Verbatim copy, images removed: write out the entries below.
▼▼▼
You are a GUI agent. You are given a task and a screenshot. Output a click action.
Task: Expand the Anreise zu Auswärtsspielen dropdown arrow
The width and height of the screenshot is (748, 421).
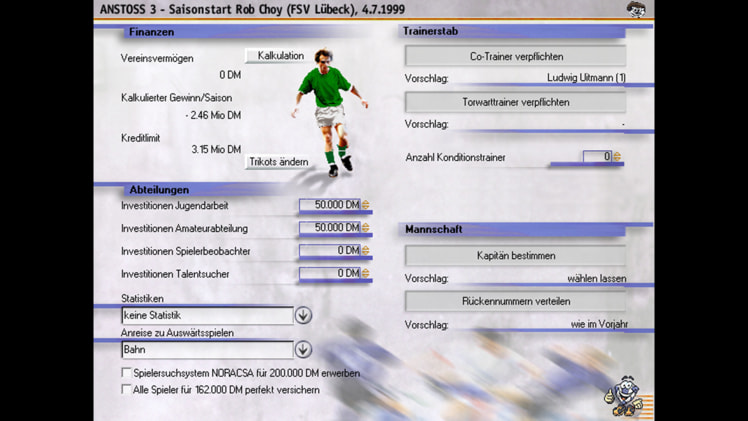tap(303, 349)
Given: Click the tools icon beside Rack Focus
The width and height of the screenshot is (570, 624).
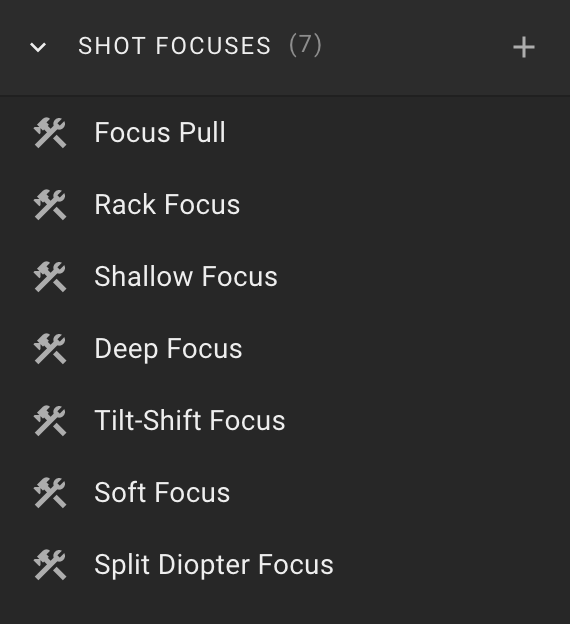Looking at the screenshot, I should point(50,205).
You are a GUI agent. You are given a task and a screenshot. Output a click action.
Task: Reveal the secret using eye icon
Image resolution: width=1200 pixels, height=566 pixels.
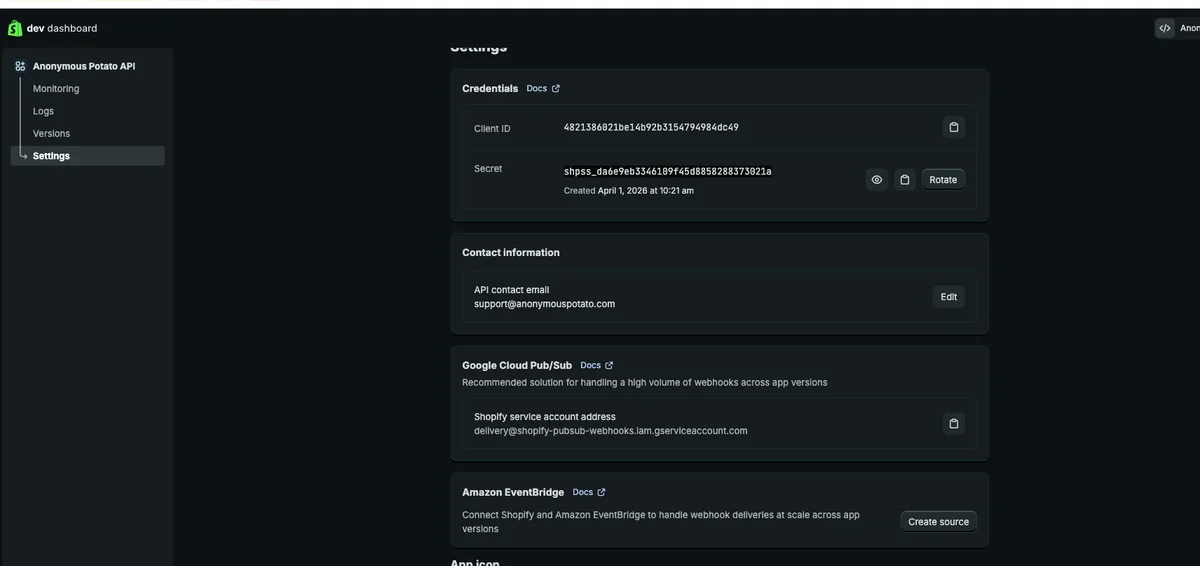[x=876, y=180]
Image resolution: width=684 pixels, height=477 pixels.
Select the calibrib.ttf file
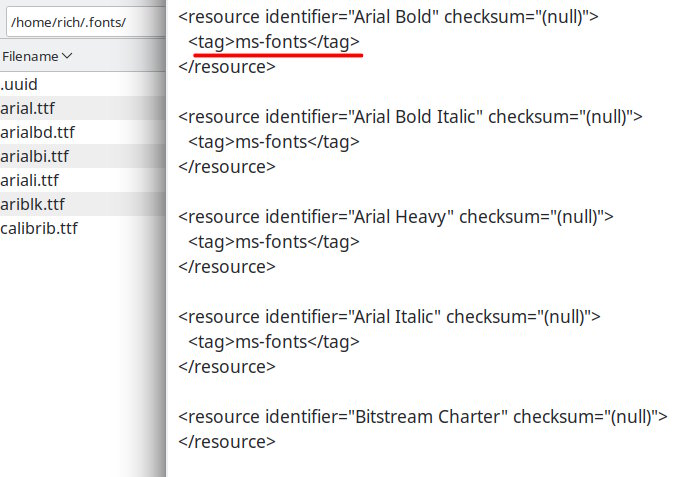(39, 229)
▲▲▲
## SOLUTION:
You are a GUI agent. You are given a task and a screenshot. Output a click action.
Task: Expand the Anreise zu Auswärtsspielen dropdown arrow
The width and height of the screenshot is (748, 421).
tap(303, 349)
Given: Click the tools icon beside Rack Focus
The width and height of the screenshot is (570, 624).
Looking at the screenshot, I should point(50,205).
You are a GUI agent. You are given a task and a screenshot. Output a click action.
Task: Reveal the secret using eye icon
Image resolution: width=1200 pixels, height=566 pixels.
[x=876, y=180]
Image resolution: width=684 pixels, height=477 pixels.
Select the calibrib.ttf file
(39, 229)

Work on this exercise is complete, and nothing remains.